* Data for review
Segment Open

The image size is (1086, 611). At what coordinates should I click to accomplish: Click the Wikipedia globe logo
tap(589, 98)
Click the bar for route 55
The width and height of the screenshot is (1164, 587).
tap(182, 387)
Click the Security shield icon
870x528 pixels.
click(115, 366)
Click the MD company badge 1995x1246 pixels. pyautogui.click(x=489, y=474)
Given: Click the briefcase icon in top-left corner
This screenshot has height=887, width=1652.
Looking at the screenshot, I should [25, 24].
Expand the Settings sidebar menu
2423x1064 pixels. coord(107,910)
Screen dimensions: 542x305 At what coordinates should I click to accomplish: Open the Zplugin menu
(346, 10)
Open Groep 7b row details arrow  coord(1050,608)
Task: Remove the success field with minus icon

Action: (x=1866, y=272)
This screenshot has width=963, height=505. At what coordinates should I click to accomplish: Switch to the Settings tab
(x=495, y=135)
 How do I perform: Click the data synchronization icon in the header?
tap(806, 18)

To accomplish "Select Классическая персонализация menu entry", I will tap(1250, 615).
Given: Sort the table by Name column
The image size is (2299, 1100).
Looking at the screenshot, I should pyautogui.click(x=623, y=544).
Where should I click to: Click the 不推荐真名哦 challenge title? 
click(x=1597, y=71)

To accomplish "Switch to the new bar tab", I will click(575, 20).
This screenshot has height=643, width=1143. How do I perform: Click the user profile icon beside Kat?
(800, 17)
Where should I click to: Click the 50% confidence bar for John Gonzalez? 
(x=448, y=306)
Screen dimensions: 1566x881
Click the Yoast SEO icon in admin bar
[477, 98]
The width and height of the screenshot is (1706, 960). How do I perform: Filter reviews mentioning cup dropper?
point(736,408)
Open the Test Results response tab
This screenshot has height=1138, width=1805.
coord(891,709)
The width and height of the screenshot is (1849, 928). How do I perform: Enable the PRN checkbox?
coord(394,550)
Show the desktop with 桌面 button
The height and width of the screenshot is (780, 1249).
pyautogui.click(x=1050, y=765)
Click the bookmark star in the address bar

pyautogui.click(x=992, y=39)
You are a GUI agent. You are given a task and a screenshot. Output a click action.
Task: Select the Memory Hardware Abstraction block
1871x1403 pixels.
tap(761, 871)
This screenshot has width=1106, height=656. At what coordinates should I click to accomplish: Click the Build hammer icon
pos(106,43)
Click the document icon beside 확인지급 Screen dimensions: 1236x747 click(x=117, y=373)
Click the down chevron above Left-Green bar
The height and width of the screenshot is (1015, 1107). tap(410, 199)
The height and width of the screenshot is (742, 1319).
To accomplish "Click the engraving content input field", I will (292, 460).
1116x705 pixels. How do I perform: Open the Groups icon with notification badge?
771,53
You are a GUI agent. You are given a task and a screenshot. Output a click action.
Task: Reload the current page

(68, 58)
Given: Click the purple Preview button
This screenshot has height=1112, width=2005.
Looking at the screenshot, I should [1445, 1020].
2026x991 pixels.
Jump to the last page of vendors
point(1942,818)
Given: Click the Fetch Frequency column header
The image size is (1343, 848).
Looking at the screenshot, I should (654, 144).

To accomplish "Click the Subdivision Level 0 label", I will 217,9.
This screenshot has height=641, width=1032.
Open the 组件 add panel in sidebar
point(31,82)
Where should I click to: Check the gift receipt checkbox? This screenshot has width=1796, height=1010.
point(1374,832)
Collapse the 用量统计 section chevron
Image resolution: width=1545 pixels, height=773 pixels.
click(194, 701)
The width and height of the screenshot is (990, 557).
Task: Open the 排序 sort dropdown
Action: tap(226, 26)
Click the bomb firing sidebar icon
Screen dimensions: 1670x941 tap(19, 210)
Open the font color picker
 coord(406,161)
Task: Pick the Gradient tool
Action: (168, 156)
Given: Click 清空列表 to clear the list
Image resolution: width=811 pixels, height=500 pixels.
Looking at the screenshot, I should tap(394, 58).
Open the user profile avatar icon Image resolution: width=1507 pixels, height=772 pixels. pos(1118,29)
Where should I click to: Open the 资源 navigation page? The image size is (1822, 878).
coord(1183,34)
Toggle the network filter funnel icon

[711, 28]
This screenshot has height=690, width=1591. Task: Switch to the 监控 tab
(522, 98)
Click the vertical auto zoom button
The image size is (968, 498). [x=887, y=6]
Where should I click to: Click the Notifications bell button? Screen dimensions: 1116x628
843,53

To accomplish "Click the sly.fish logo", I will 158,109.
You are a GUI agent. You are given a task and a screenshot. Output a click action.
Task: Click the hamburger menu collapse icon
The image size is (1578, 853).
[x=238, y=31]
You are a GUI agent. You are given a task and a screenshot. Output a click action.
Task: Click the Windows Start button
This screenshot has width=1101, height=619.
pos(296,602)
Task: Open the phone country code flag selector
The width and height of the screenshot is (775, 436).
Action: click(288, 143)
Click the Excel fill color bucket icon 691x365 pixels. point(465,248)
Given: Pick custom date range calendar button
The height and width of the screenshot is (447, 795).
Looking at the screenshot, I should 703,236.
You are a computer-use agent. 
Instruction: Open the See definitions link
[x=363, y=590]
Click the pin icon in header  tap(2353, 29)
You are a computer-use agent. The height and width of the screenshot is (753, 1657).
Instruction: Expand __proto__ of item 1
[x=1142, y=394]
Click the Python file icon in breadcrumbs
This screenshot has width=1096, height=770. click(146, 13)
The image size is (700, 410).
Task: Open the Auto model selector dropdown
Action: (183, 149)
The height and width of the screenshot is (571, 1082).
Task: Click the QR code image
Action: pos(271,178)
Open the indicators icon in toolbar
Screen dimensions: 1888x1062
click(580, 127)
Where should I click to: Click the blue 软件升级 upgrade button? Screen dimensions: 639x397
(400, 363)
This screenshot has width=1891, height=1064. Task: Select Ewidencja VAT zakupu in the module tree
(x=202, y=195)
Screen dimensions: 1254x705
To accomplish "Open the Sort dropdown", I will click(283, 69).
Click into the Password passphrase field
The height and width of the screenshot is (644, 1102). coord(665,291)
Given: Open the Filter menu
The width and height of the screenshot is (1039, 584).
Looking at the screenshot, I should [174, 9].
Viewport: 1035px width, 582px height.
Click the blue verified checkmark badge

Segment Closed

* What you will do
Word for word, copy out all of the data shown above.

* Your response
The image size is (1086, 611). At what coordinates should I click to accomplish: Click the Wikipedia globe logo
tap(589, 98)
Click the bar for route 55
The width and height of the screenshot is (1164, 587).
tap(182, 387)
Click the Security shield icon
870x528 pixels.
click(115, 366)
Click the MD company badge 1995x1246 pixels. pyautogui.click(x=489, y=474)
Given: Click the briefcase icon in top-left corner
This screenshot has height=887, width=1652.
Looking at the screenshot, I should [25, 24].
Expand the Settings sidebar menu
2423x1064 pixels. coord(107,910)
Screen dimensions: 542x305 At what coordinates should I click to accomplish: Open the Zplugin menu
(346, 10)
Open Groep 7b row details arrow  coord(1050,608)
Task: Remove the success field with minus icon

Action: (x=1866, y=272)
This screenshot has width=963, height=505. At what coordinates should I click to accomplish: Switch to the Settings tab
(x=495, y=135)
 How do I perform: Click the data synchronization icon in the header?
tap(806, 18)

To accomplish "Select Классическая персонализация menu entry", I will tap(1250, 615).
Given: Sort the table by Name column
The image size is (2299, 1100).
Looking at the screenshot, I should pyautogui.click(x=623, y=544).
Where should I click to: Click the 不推荐真名哦 challenge title? 
click(x=1597, y=71)

To accomplish "Switch to the new bar tab", I will click(575, 20).
This screenshot has height=643, width=1143. How do I perform: Click the user profile icon beside Kat?
(800, 17)
Where should I click to: Click the 50% confidence bar for John Gonzalez? 
(x=448, y=306)
Screen dimensions: 1566x881
Click the Yoast SEO icon in admin bar
[477, 98]
The width and height of the screenshot is (1706, 960). How do I perform: Filter reviews mentioning cup dropper?
point(736,408)
Open the Test Results response tab
This screenshot has height=1138, width=1805.
coord(891,709)
The width and height of the screenshot is (1849, 928). How do I perform: Enable the PRN checkbox?
coord(394,550)
Show the desktop with 桌面 button
The height and width of the screenshot is (780, 1249).
pyautogui.click(x=1050, y=765)
Click the bookmark star in the address bar

pyautogui.click(x=992, y=39)
You are a GUI agent. You are given a task and a screenshot. Output a click action.
Task: Select the Memory Hardware Abstraction block
1871x1403 pixels.
tap(761, 871)
This screenshot has width=1106, height=656. At what coordinates should I click to accomplish: Click the Build hammer icon
pos(106,43)
Click the document icon beside 확인지급 Screen dimensions: 1236x747 click(x=117, y=373)
Click the down chevron above Left-Green bar
The height and width of the screenshot is (1015, 1107). tap(410, 199)
The height and width of the screenshot is (742, 1319).
To accomplish "Click the engraving content input field", I will (292, 460).
1116x705 pixels. How do I perform: Open the Groups icon with notification badge?
771,53
You are a GUI agent. You are given a task and a screenshot. Output a click action.
Task: Reload the current page

(68, 58)
Given: Click the purple Preview button
This screenshot has height=1112, width=2005.
Looking at the screenshot, I should [1445, 1020].
2026x991 pixels.
Jump to the last page of vendors
point(1942,818)
Given: Click the Fetch Frequency column header
The image size is (1343, 848).
Looking at the screenshot, I should (654, 144).

To accomplish "Click the Subdivision Level 0 label", I will 217,9.
This screenshot has height=641, width=1032.
Open the 组件 add panel in sidebar
point(31,82)
Where should I click to: Check the gift receipt checkbox? This screenshot has width=1796, height=1010.
point(1374,832)
Collapse the 用量统计 section chevron
Image resolution: width=1545 pixels, height=773 pixels.
click(194, 701)
The width and height of the screenshot is (990, 557).
Task: Open the 排序 sort dropdown
Action: tap(226, 26)
Click the bomb firing sidebar icon
Screen dimensions: 1670x941 tap(19, 210)
Open the font color picker
 coord(406,161)
Task: Pick the Gradient tool
Action: (168, 156)
Given: Click 清空列表 to clear the list
Image resolution: width=811 pixels, height=500 pixels.
Looking at the screenshot, I should tap(394, 58).
Open the user profile avatar icon Image resolution: width=1507 pixels, height=772 pixels. pos(1118,29)
Where should I click to: Open the 资源 navigation page? The image size is (1822, 878).
coord(1183,34)
Toggle the network filter funnel icon

[711, 28]
This screenshot has height=690, width=1591. Task: Switch to the 监控 tab
(522, 98)
Click the vertical auto zoom button
The image size is (968, 498). [x=887, y=6]
Where should I click to: Click the Notifications bell button? Screen dimensions: 1116x628
843,53

To accomplish "Click the sly.fish logo", I will 158,109.
You are a GUI agent. You are given a task and a screenshot. Output a click action.
Task: Click the hamburger menu collapse icon
The image size is (1578, 853).
[x=238, y=31]
You are a GUI agent. You are given a task and a screenshot. Output a click action.
Task: Click the Windows Start button
This screenshot has width=1101, height=619.
pos(296,602)
Task: Open the phone country code flag selector
The width and height of the screenshot is (775, 436).
Action: click(288, 143)
Click the Excel fill color bucket icon 691x365 pixels. point(465,248)
Given: Pick custom date range calendar button
The height and width of the screenshot is (447, 795).
Looking at the screenshot, I should 703,236.
You are a computer-use agent. 
Instruction: Open the See definitions link
[x=363, y=590]
Click the pin icon in header  tap(2353, 29)
You are a computer-use agent. The height and width of the screenshot is (753, 1657).
Instruction: Expand __proto__ of item 1
[x=1142, y=394]
Click the Python file icon in breadcrumbs
This screenshot has width=1096, height=770. click(146, 13)
The image size is (700, 410).
Task: Open the Auto model selector dropdown
Action: (183, 149)
The height and width of the screenshot is (571, 1082).
Task: Click the QR code image
Action: pos(271,178)
Open the indicators icon in toolbar
Screen dimensions: 1888x1062
click(580, 127)
Where should I click to: Click the blue 软件升级 upgrade button? Screen dimensions: 639x397
(400, 363)
This screenshot has width=1891, height=1064. Task: Select Ewidencja VAT zakupu in the module tree
(x=202, y=195)
Screen dimensions: 1254x705
To accomplish "Open the Sort dropdown", I will click(283, 69).
Click into the Password passphrase field
The height and width of the screenshot is (644, 1102). coord(665,291)
Given: Open the Filter menu
The width and height of the screenshot is (1039, 584).
Looking at the screenshot, I should [174, 9].
Viewport: 1035px width, 582px height.
Click the blue verified checkmark badge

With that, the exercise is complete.